Para especialistas, a disputa supostamente “do bem” entre governantes e a antecipação dos calendários vacinais em alguns municípios sobrecarregam os sistemas de saúde e provocam deslocamentos desnecessários, que podem ajudar na disseminação do vírus. Para os cientistas, a disputa é meramente política e não traz benefício.
“O ideal é que cada pessoa se vacine em seu município, de preferência no bairro onde mora”, diz o pesquisador Raphael Saldanha, do Monitora Covid-19. “Mas o sistema de saúde funciona em rede e as pessoas podem se vacinar em qualquer lugar. Elas não estão infringindo nenhuma lei.”
Segundo o boletim, a tendência começou a ser notada em maio e deve agravar-se nos próximos meses, no ritmo que os municípios anteciparem faixas etárias e grupos populacionais para receber o imunizante, trazendo risco, até, de escassez de segunda dose.
Até agora, segundo a nota técnica, 11,3 milhões de doses foram aplicadas por municípios em moradores de outras cidades. Em média, esses indivíduos viajaram 252 quilômetros até o local de vacinação. Na prática, a cada sete doses aplicadas no País, uma foi para alguém que teve de sair da cidade onde mora e se deslocar para ser imunizado.

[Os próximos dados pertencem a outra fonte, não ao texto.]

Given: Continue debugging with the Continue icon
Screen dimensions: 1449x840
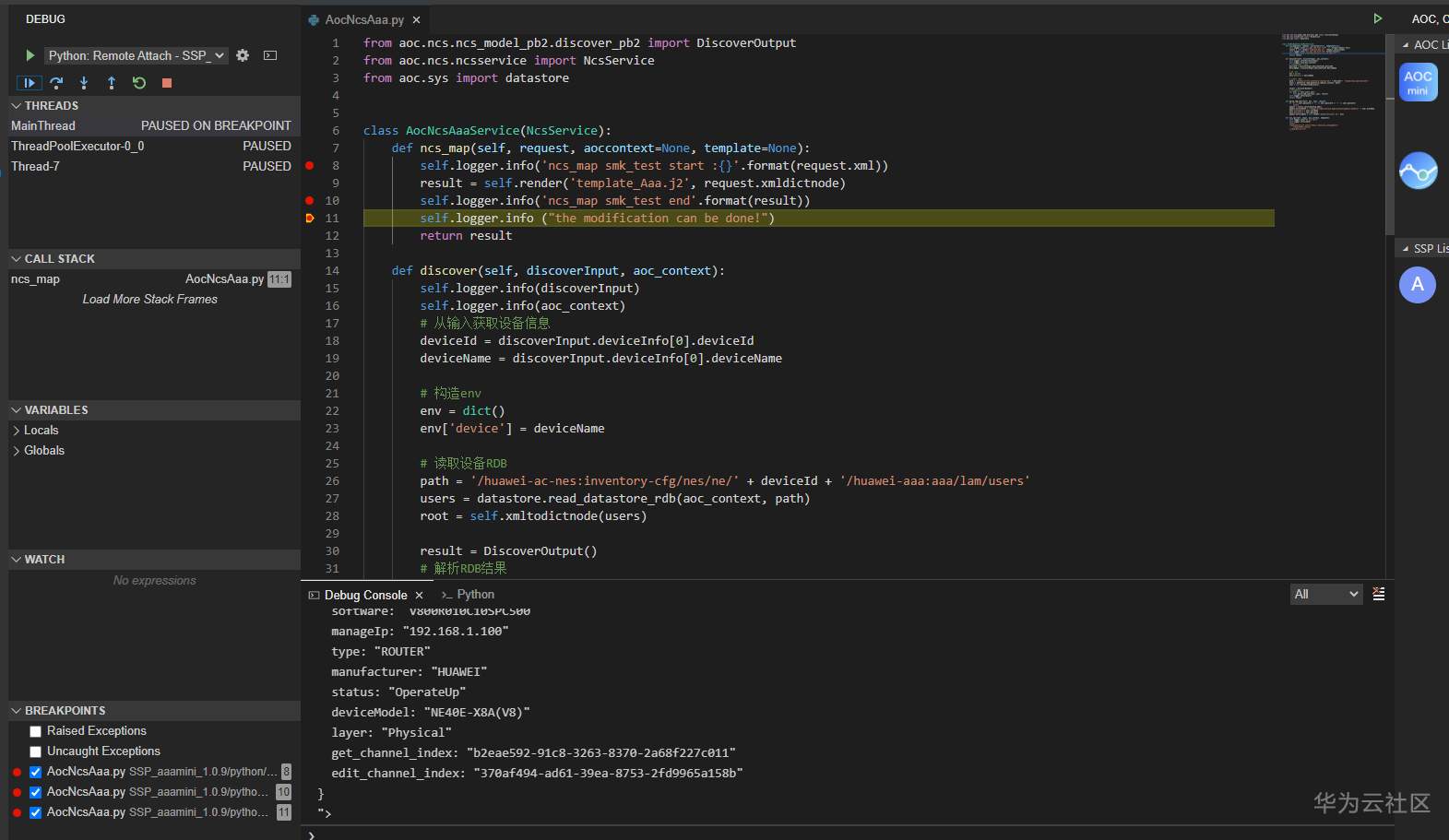Looking at the screenshot, I should [29, 83].

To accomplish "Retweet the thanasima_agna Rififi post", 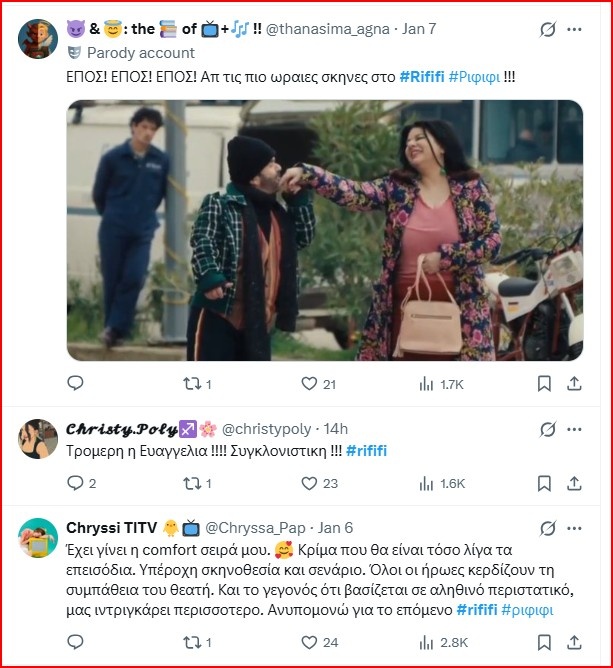I will coord(190,384).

A capital paulista, por exemplo, destinou 257.159 doses para moradores de municípios vizinhos, como Guarulhos (101.681), Osasco (37.715), Santo André (35.236), Diadema (27.758), Taboão da Serra (27.650) e São Bernardo do Campo (27.119).
A capital fluminense aplicou 156.256 de doses em moradores de Duque de Caxias, Nova Iguaçu, São João do Meriti e Belford Roxo, na Baixada Fluminense, além de Niterói. Embora não seja ideal, esse tipo de deslocamento é, de certa forma, esperado.
“Os municípios não são ilhas isoladas, não é assim que funciona”, frisa o epidemiologista Diego Xavier. “A pessoa mora em Guarulhos, trabalha em São Paulo e acaba se vacinando na capital. Mas isso precisa ser planejado por região. E São Paulo, por exemplo, abandonou essa estratégia, cada município está resolvendo de um jeito.”
A Prefeitura de São Paulo também já vacinou um grupo considerável de moradores de outras capitais, como Rio (12.118), Salvador (5.526), Belo Horizonte (3.985), Curitiba (3.961) e Brasília (3.802). Da mesma forma, o Rio também aplicou 7.047 doses em moradores de São Paulo e outras 3.855 em moradores de Brasília.
O trabalho mostra também que mais da metade dos municípios (2.886 de um total de 5.570) aplicou menos doses do que a média nacional (23% de imunizados com ao menos a primeira dose). Segundo a nota técnica, esse é um forte indicador de falha do PNI, que deveria oferecer uma vacinação homogênea em todo o País. A falta de integração entre os governos federal, estaduais e municipais seria responsável pela distorção.